Non-Parallel Training in Voice Conversion Using an Adaptive Restricted Boltzmann Machine

• Published in: IEEE/ACM transactions on audio, speech, and language processing Vol. 24; no. 11; pp. 2032 - 2045
• Main Authors: Nakashika, Toru, Takiguchi, Tetsuya, Minami, Yasuhiro
• Format: Journal Article
• Language: English
• Published: Piscataway IEEE 01.11.2016; The Institute of Electrical and Electronics Engineers, Inc. (IEEE)
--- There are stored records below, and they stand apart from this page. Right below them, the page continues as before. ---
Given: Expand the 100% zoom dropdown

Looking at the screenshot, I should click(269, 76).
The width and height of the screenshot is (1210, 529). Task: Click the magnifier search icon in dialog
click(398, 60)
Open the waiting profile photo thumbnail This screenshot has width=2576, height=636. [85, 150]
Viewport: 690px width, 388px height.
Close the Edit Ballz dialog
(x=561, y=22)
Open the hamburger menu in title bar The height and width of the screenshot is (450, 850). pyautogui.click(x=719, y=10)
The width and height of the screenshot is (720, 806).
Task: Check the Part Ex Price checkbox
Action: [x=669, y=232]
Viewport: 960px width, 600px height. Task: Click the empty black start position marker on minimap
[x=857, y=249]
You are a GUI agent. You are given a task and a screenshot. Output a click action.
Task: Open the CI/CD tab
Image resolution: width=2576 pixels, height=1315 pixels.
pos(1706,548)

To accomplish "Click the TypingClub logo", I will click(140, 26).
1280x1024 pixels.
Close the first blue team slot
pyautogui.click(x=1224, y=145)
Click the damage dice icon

• Subjects: Acoustics; Adaptation models; Conversion; Data models; Feature extraction; Gaussian; IEEE transactions; Mathematical models; Natural language processing; Phonetics; Restricted Boltzmann machine; Sentences; speaker adaptation; Speech; Training; unsupervised training; Voice; voice conversion
• ISSN: 2329-9290; 2329-9304
• DOI: 10.1109/TASLP.2016.2593263

In this paper, we present a voice conversion (VC) method that does not use any parallel data while training the model. VC is a technique where only speaker-specific information in source speech is converted while keeping the phonological information unchanged. Most of the existing VC methods rely on parallel data-pairs of speech data from the source and target speakers uttering the same sentences. However, the use of parallel data in training causes several problems: 1) the data used for the training are limited to the predefined sentences, 2) the trained model is only applied to the speaker pair used in the training, and 3) mismatches in alignment may occur. Although it is, thus, fairly preferable in VC not to use parallel data, a nonparallel approach is considered difficult to learn. In our approach, we achieve nonparallel training based on a speaker adaptation technique and capturing latent phonological information. This approach assumes that speech signals are produced from a restricted Boltzmann machine-based probabilistic model, where phonological information and speaker-related information are defined explicitly. Speaker-independent and speaker-dependent parameters are simultaneously trained under speaker adaptive training. In the conversion stage, a given speech signal is decomposed into phonological and speaker-related information, the speaker-related information is replaced with that of the desired speaker, and then voice-converted speech is obtained by mixing the two. Our experimental results showed that our approach outperformed another nonparallel approach, and produced results similar to those of the popular conventional Gaussian mixture models-based method that used parallel data in subjective and objective criteria.